── Text passage ──
ISIS has decided to make Pamela Geller a martyr for the freedom of speech, the keystone of Western civilization, in order to send a message of intimidation and submission to anyone else who may consider acting in ways contrary to Islamic holy law (sharia).

Read Also: Correcting ignorance on Texas cartoon contest & Pamela Geller

The media refuses to see the big picture and instead continues to focus on whether Geller’s chosen way of exercising her right to free speech was prudent. American mainstream media has shown no support for Geller and, in some cases, has gone to the extreme of implying that Geller has brought this violence upon herself by exercising her right to freedom of speech.

Christopher Hitchens, one of the most respected polemicists, authors and contrarians of recent memory, has thoughtfully articulated some of the most persuasive arguments in support of an absolutist view of freedom of speech. These seem salient in regard to the current erosion of freedom, and attempted imposition of Islamic holy law into our society, which Geller so admirably refuses to submit to.
───
── Raw data ──
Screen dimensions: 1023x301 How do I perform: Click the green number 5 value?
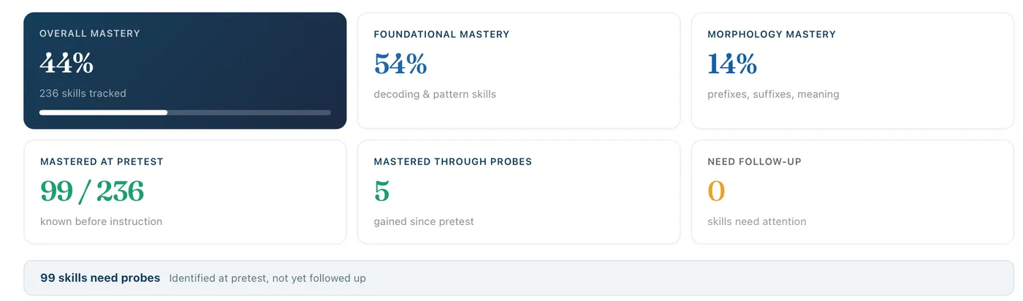(x=381, y=191)
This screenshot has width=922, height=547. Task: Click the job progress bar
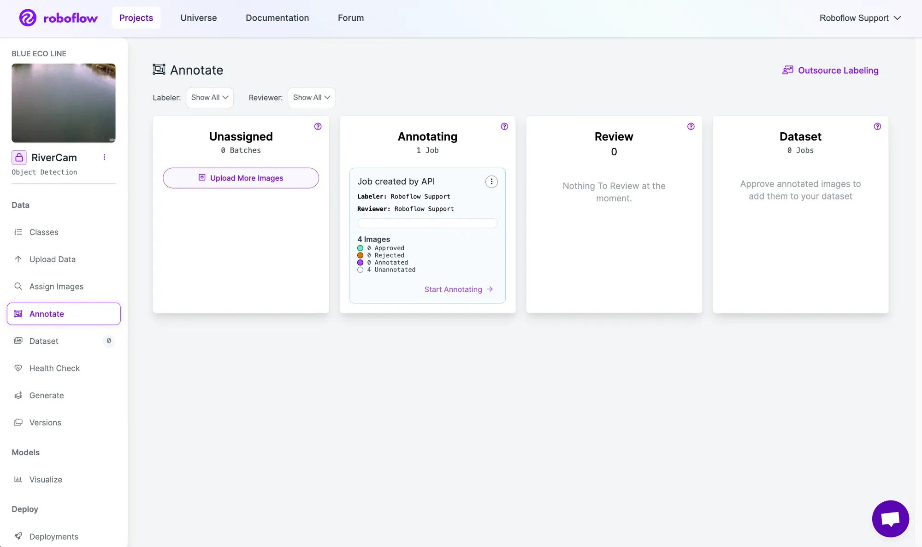(x=427, y=224)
───
▸ **Challenges**:
• A. According to the passage on Pamela Geller and free speech, why has ISIS decided to make her a martyr? Answer in one to three sentences.
• B. Supply the next part of the passage on Pamela Geller and free speech, picking up after its final sentence.
The material comes from a different source than the text.

▸ **Task answers**:
• A. The passage says ISIS is doing this to send a message of intimidation and submission to anyone else who may consider acting in ways contrary to Islamic holy law (sharia).

• B.
It is time for those who support freedom of speech and who refuse to capitulate to any law that is not made pursuant to the United States Constitution to arm themselves with the ability to clearly articulate the reasons the media and every freedom-loving individual should fully support and tolerate Geller’s right to exercise her freedom of speech in ways she chooses, regardless of society’s judgment on the prudence of her actions.

Anyone who claims to be a defender of freedom of speech should familiarize his or her self with the following biting quotations from Hitchens:


“If you want to avoid upsetting these people, you have to let Indonesia commit genocide in East Timor, otherwise they’ll be upset with you. You’ll have made an enemy. If you tell them they can’t throw acid in the faces of unveiled women in Karachi, they will be annoyed with you. If you say we insist, we think cartoonists in Copenhagen can print satire on the Prophet Mohammad, you’ve just made an enemy. You’ve brought it on. You’re encouraging it to happen.

“So unless you are willing to commit suicide for yourself and for this culture, get used to the compromises you will have to make and the eventual capitulation that will come to you. But bloody well don’t do that in my name because I’m not doing it. You surrender in your own name. Leave me out of it.”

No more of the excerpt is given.